> From: Saso Kiselkov [mailto:skiselkov...@gmail.com]
> 
> Nope, SATA does have port multipliers, though I agree that beyond a certain
> point it becomes a mess.

Now that you mention it, when I look around, everything that I find called a 
SATA port multiplier is some sort of add-on card that takes an upstream SATA 
port and gives you several downstream SATA ports.  I don't see the point.  If 
you have room for an add-on card, I would think, it would make more sense to 
just add another SATA adapter to the PCIe bus.

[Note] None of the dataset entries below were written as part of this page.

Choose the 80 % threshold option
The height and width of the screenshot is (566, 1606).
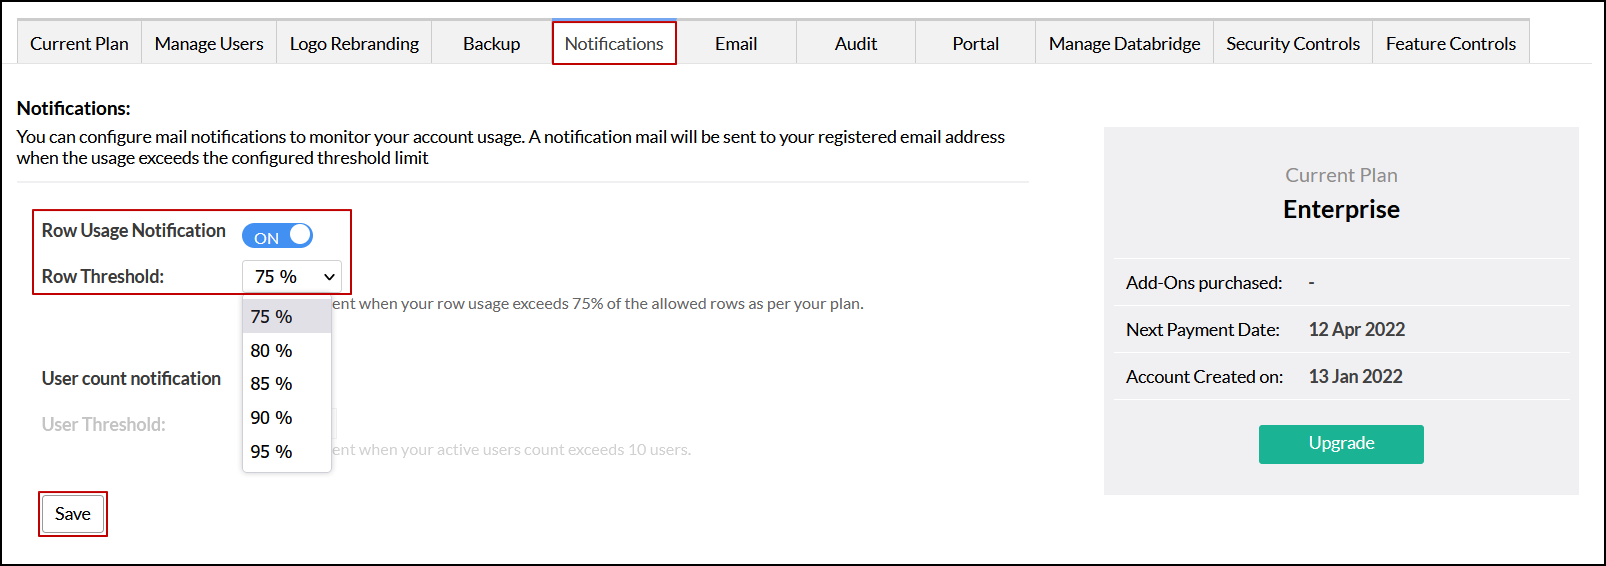272,351
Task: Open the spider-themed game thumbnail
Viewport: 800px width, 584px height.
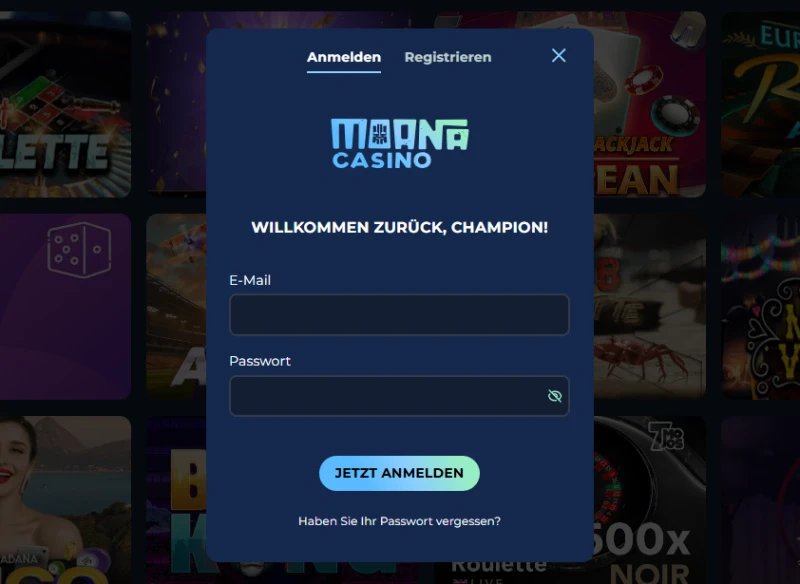Action: pos(650,307)
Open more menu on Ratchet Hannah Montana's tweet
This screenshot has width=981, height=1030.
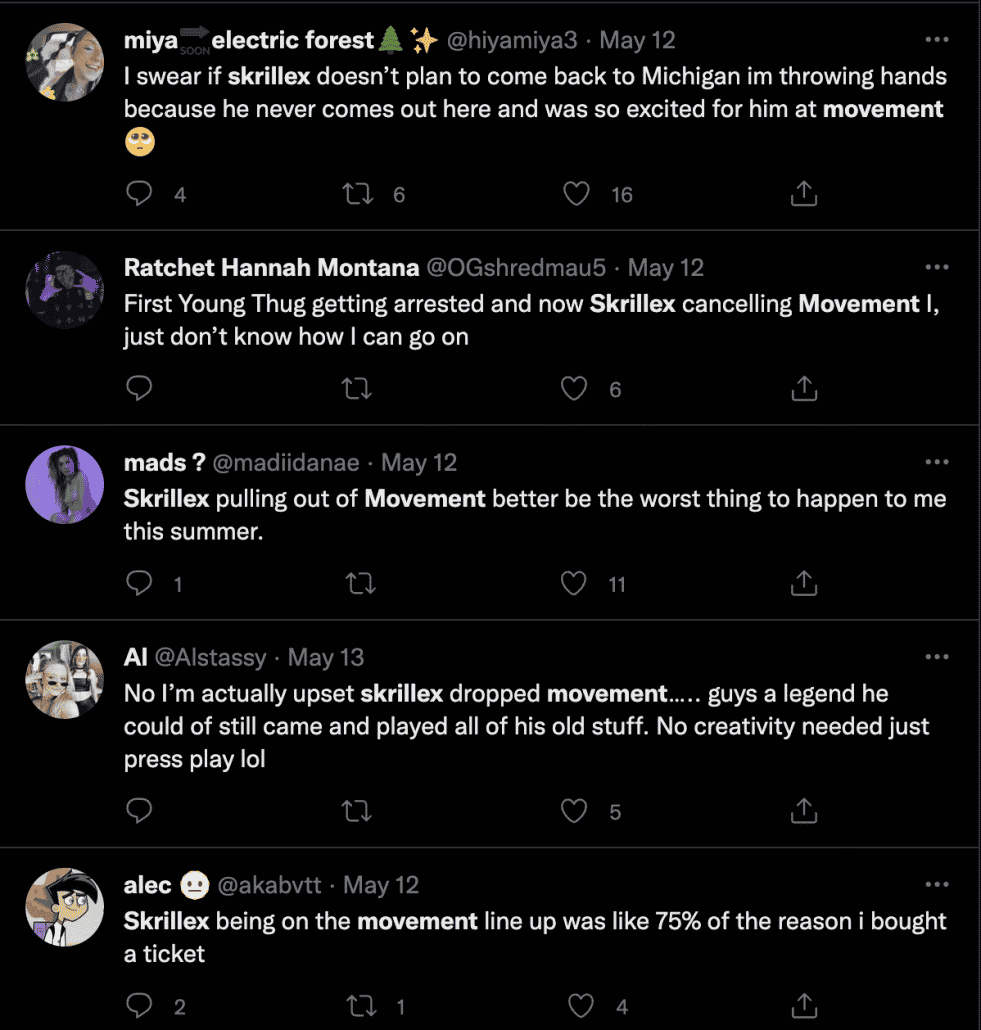pos(937,268)
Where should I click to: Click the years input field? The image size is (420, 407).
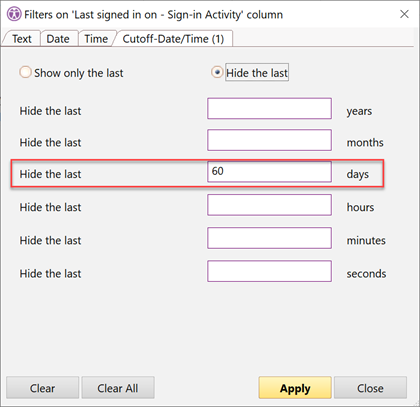(269, 108)
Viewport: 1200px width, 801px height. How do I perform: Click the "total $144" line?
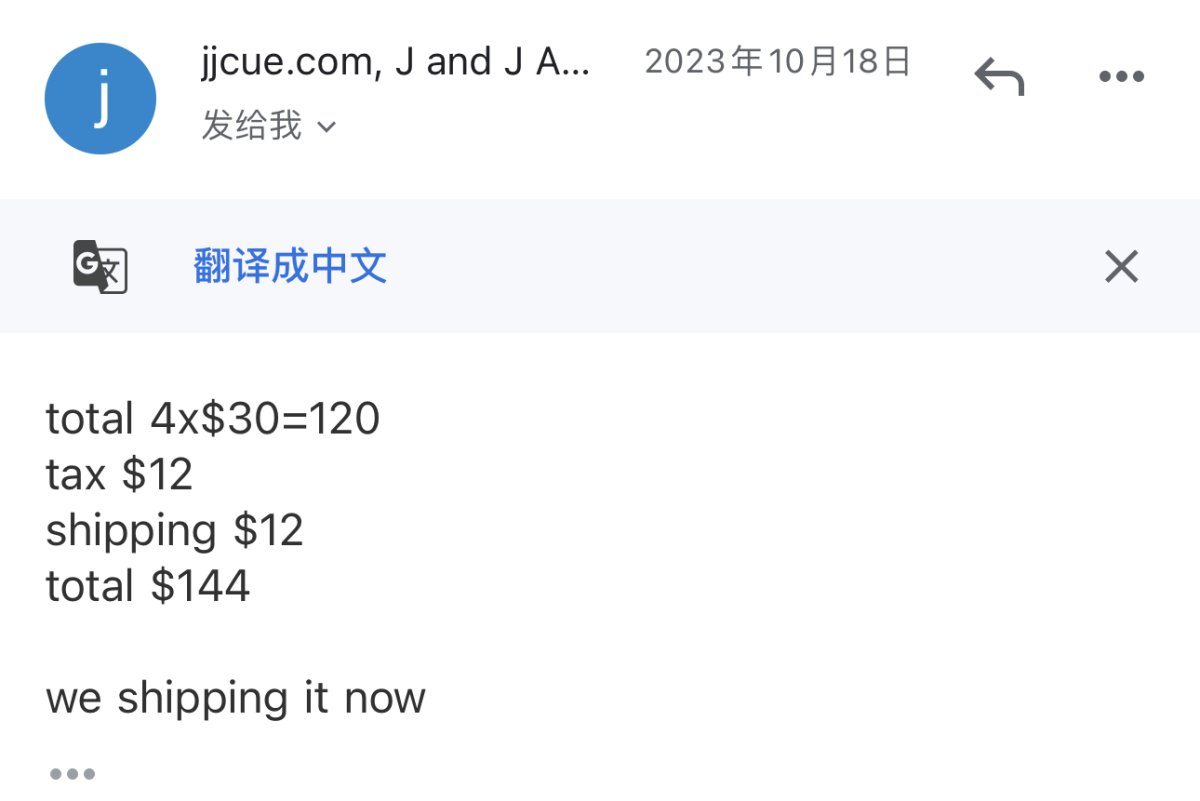pos(148,586)
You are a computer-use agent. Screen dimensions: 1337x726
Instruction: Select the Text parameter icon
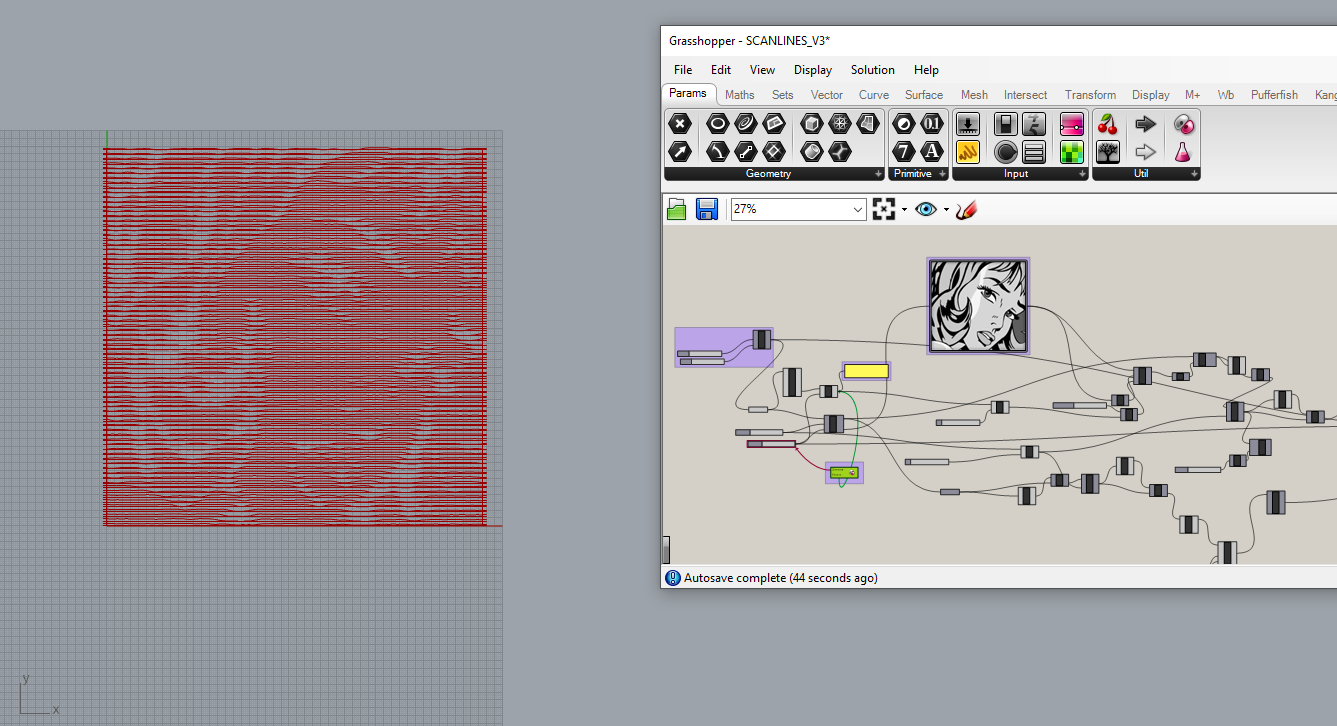click(930, 151)
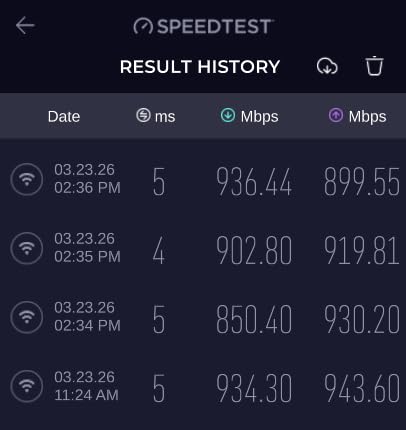
Task: Tap Wi-Fi icon of 11:24 AM result
Action: [x=27, y=386]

The main point is, a port multiplier might be useful if it's *outside* your 
system.  Supposing you have an external enclosure that holds 4 drives or 
something like that...  You might say, "I have SATA 6Gbit bus which is good 
enough for the 4 drives in that enclosure."  And I would tend to agree, if they 
let you run a single 6Gbit SATA cable to the enclosure and then internally they 
use a SATA port multiplier, that would be pretty nice.  But when I look around, 
I don't see any 4-drive enclosures that use a single upstream 6Gbit ESATA 
bus...  I see enclosures with 4 bays, and 4 ESATA ports.  One for each drive.  
By comparison, the same exact class of products certainly exist, with 4 drives 
(or even 16 or 24) on a single SAS (Mini-SAS, SFF-8088) cable.  Internally, the 
enclosures have SAS Expander to fanout to the drives.